Assuming you quickly choose one of the offered default themes and you choose the ‘free’ plan, setting up your site is only a matter of a couple of minutes. This is even easier than setting up your own site with the code from WordPress.org.

Your site will however be limited in available functionality

If you’ve got any experience setting up your own self-hosted WordPress site at all, you will probably find the limitations on a WordPress.com site annoying. Specifically, you will not be able to install your own plugins. I get why this is the case–they are a commercial site, and accordingly, they need to lock down what they’ll let users install and what they won’t, for security purposes. But if you’re accustomed to the fine-grained level of control hosting your own site will provide you, this will likely be a step down for you.

You do get a small range of plugins available to you, though. You can find those on the My Site sidebar, under Plugins. What’s of immediate interest to me is that they do have a “Publicize” plugin that lets you crosspost out to various social media sites. And there’s a Stats plugin that can show you some basic site stats, along with an extended Google Analytics plugin that you can purchase if you want more data than what the basic plugin will provide you.

A similar level of lockdown is in place on selecting themes. But unless you’re a techie like me, with enough HTML and CSS experience that you can fine-tune a theme to get it the way you want it, this probably won’t be an issue. There do appear to be a wide variety of themes available, both free ones and ones you can purchase. What I don’t see upon initial investigation is whether you can install your own theme–which is why I haven’t ported over the one I’m using here on angelahighland.com.

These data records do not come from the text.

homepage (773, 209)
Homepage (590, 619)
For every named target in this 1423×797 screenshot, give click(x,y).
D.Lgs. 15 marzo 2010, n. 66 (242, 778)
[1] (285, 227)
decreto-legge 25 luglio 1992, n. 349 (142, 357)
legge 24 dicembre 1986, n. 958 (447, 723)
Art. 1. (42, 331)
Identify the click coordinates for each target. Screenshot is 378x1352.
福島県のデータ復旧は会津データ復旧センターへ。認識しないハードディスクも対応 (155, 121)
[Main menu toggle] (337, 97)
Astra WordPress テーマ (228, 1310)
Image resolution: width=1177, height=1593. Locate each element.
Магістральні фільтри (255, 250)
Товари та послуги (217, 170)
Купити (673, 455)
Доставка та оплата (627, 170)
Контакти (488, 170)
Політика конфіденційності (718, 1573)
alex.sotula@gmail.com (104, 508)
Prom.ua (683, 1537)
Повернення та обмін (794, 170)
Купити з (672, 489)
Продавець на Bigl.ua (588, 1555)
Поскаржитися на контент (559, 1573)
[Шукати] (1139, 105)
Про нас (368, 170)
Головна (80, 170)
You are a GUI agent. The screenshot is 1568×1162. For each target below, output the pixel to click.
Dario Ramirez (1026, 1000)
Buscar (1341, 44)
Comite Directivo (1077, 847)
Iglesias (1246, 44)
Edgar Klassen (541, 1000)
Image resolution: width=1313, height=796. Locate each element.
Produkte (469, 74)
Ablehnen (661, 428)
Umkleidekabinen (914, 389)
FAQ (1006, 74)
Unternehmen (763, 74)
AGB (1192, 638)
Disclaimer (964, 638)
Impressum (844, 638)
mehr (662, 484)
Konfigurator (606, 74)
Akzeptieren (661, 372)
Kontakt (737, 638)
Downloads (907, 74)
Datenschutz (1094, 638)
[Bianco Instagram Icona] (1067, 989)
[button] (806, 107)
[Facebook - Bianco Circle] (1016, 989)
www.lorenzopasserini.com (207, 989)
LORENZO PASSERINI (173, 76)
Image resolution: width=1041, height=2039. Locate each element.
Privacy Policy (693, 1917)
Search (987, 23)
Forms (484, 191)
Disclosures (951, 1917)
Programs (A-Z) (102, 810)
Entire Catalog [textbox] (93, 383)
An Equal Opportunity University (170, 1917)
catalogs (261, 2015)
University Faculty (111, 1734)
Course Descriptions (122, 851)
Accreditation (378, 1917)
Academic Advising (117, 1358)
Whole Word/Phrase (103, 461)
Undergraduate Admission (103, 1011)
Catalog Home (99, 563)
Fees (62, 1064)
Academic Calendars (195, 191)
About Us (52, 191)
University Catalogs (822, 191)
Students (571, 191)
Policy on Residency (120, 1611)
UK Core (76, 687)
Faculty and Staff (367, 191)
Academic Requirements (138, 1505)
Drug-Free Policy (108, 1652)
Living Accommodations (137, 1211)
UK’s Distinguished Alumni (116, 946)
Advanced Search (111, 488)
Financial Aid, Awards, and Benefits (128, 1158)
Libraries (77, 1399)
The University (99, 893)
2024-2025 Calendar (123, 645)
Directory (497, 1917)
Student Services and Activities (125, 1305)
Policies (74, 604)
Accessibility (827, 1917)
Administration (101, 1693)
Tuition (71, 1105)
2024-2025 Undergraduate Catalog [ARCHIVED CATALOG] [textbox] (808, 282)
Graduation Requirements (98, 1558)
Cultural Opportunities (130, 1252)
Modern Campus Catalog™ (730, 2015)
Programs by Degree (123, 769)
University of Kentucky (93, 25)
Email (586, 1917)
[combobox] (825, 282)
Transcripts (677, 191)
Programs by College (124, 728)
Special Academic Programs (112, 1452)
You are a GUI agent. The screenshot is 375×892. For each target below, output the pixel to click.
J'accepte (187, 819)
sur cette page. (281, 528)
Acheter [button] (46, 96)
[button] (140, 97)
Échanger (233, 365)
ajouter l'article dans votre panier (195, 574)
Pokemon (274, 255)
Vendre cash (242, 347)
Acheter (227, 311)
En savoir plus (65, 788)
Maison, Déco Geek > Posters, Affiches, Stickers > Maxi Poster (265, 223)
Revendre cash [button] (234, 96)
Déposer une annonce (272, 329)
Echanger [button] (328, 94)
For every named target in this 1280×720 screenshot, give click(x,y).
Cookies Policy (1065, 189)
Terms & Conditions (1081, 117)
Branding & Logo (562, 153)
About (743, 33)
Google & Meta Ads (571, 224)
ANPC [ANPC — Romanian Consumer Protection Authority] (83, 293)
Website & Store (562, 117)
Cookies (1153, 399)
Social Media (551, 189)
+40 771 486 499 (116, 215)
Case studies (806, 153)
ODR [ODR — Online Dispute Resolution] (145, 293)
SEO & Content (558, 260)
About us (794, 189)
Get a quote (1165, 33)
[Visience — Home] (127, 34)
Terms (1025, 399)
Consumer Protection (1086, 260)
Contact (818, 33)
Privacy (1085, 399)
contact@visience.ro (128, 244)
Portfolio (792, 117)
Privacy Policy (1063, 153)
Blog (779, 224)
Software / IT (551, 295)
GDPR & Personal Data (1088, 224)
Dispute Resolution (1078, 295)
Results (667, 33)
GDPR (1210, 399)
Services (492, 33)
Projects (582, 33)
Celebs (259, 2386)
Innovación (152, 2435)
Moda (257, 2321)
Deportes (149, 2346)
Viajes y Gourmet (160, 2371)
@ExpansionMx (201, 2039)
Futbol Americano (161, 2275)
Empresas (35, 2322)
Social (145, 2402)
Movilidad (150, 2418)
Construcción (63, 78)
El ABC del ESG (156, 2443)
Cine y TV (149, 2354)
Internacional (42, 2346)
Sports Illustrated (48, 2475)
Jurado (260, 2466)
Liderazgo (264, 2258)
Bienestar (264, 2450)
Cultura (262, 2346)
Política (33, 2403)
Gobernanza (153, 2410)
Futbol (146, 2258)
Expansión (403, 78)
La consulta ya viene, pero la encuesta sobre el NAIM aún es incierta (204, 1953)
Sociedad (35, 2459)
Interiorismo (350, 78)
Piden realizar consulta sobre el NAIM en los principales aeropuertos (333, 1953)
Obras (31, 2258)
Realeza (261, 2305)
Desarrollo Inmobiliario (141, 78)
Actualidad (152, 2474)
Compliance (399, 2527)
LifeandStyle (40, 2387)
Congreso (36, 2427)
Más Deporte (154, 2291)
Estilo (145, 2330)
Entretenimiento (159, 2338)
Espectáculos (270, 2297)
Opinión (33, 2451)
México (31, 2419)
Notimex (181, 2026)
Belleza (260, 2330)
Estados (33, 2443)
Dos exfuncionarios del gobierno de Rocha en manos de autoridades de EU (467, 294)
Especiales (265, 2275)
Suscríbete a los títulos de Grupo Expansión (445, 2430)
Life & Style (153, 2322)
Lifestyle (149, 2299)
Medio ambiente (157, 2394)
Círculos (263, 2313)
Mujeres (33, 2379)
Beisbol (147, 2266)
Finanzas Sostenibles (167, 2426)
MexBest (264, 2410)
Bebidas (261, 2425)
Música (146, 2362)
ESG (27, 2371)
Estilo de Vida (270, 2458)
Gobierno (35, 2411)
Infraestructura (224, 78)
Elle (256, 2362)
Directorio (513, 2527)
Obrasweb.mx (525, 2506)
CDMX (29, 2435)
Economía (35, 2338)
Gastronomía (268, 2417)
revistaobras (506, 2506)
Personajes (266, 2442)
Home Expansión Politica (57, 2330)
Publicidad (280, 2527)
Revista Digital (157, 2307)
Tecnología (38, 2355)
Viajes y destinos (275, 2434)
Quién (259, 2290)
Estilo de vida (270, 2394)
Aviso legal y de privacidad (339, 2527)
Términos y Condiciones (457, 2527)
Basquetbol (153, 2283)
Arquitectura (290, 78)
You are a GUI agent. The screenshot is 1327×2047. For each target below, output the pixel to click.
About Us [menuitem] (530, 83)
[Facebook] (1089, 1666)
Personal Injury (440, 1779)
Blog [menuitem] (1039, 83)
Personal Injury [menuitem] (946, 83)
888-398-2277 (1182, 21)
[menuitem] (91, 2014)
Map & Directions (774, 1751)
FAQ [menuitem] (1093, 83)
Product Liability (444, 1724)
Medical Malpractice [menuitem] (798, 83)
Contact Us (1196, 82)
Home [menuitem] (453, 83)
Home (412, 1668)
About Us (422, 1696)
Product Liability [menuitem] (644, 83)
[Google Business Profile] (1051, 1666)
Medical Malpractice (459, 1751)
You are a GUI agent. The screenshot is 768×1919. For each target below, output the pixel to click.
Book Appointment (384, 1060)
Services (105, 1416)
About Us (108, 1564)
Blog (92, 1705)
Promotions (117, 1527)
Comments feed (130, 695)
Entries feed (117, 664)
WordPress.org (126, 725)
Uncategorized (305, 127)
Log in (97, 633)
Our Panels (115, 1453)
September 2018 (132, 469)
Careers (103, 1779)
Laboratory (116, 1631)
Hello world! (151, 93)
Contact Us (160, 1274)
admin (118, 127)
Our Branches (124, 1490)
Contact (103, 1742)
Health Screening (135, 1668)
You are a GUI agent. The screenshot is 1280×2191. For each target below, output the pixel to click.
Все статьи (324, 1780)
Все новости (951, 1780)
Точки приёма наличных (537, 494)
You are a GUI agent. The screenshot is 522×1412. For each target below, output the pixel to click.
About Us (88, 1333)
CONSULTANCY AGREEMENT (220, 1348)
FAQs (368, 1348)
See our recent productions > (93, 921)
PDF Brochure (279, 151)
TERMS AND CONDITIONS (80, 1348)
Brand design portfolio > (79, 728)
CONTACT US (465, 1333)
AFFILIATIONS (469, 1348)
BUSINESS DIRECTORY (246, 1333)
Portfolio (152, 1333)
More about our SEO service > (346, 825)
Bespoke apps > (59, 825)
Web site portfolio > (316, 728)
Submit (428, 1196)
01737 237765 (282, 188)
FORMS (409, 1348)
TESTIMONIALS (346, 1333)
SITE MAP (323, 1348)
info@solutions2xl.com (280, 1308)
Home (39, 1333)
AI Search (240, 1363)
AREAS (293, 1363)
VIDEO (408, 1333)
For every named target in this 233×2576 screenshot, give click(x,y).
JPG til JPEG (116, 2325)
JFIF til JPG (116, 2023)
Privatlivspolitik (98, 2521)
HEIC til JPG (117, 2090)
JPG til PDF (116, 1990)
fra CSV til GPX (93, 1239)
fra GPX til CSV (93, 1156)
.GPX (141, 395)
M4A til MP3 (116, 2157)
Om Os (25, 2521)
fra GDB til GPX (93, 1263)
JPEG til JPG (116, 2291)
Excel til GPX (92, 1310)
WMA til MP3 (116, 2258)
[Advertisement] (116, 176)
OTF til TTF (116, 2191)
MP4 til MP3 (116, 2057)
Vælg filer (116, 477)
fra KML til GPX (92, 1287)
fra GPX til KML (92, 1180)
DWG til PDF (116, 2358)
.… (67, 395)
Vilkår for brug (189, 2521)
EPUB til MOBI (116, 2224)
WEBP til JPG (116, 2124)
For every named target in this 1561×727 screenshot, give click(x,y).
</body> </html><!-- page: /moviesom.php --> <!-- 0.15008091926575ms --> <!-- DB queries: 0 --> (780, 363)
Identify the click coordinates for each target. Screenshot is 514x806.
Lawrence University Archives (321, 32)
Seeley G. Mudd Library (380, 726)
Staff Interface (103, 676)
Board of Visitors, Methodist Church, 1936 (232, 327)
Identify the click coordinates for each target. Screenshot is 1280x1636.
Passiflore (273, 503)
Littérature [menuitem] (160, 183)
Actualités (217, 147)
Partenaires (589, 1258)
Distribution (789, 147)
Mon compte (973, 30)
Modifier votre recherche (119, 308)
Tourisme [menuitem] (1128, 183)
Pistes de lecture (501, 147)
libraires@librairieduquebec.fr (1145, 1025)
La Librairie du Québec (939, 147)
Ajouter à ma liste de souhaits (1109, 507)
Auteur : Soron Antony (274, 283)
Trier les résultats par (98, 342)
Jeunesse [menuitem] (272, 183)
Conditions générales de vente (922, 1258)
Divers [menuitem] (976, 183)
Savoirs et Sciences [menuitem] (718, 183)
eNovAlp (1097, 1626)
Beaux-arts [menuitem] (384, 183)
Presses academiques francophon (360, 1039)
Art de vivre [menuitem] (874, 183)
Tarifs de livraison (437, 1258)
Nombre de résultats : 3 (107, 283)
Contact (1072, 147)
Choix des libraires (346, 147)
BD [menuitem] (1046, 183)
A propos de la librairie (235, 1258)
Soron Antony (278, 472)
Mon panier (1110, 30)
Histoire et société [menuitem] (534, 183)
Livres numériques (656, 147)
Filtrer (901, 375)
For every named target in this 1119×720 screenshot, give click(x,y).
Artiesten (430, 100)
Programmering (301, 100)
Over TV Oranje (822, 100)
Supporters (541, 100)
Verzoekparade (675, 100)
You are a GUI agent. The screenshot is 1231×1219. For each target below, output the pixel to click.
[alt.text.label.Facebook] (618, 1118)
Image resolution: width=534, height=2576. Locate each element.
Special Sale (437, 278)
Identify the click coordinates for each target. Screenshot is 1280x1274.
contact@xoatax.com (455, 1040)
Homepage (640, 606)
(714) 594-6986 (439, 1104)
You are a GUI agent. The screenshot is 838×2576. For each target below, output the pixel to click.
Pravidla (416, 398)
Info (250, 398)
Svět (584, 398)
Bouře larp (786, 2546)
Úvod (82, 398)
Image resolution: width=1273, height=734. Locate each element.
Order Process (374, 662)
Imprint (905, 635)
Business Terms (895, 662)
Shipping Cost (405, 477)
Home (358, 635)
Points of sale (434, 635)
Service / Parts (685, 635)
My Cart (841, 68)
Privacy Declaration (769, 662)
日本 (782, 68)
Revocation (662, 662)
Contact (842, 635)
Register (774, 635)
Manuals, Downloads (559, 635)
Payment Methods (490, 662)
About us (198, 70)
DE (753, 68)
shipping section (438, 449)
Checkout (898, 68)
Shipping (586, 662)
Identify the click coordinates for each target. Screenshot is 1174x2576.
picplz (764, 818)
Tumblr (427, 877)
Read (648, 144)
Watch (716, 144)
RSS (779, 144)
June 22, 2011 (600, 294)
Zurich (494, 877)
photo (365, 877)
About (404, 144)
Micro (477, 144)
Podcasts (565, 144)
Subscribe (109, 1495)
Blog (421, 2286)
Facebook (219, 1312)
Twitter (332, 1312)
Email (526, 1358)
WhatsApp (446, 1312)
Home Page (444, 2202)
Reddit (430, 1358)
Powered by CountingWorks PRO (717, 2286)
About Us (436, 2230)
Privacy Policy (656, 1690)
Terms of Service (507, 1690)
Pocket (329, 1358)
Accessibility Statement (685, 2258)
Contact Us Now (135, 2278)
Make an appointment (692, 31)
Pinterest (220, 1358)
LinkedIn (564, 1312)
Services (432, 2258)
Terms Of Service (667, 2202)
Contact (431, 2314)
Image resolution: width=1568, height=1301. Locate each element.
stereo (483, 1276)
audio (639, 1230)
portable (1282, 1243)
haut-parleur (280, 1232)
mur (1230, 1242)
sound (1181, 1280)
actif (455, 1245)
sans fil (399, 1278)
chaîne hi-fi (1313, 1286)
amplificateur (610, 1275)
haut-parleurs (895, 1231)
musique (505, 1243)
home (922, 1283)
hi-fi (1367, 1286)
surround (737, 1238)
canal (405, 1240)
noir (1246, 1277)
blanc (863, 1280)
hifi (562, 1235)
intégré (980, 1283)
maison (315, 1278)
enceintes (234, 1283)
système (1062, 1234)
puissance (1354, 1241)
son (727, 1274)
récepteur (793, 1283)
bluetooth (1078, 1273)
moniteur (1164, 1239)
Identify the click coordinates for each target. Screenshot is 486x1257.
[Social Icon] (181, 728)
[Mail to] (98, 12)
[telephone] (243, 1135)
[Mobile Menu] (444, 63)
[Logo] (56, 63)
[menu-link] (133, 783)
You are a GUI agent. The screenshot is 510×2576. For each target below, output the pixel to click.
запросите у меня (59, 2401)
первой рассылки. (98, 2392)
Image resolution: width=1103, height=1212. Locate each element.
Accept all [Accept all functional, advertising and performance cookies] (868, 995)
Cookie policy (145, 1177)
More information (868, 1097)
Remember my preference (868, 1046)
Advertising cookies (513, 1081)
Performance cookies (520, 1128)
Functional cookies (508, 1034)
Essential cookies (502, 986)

I suspect they won’t let you do that unless you pony up for one of the paid tiers of service.

The My Site sidebar is actually kind of annoying

Again, this is a matter of my being a techie and also used to what I have available via the standard wp-admin sidebar in my self-hosted WordPress site. The My Site sidebar WordPress.com provides you is simplified from that–which I think would probably be a plus for less technically inclined users.

For me, though, it’s an annoying step down. And matters are not improved by how that sidebar seems to perform very badly in Safari, my browser of choice when I’m working on my Macbook at home. I can still get to the standard wp-admin sidebar, but it’s extra clicks to get to, and I don’t get to it by default if I try to edit any of the pages on the site. I have yet to find any way to make this my default sidebar via the UI that WordPress.com provides.

All in all

Despite my being vexed by the difference in available functionality between the WordPress.com UI and what I’m used to with my own self-hosted site, I did appreciate the quickness with which I was able to fire up a site there. And I do know that a lot of authors have their presences there and have found it very useful. John Scalzi, for example, has repeatedly posted on his blog at Whatever that he’s very satisfied with the service they provide him; he’s paying for the upper tier of service and he’s finding it very worth his money.

Anybody got any questions about how the WordPress.com site works, that would help you decide if you want to make a site there yourself? Got any experience of your own with WordPress.com sites that you’d like to share? Drop a comment and let me know!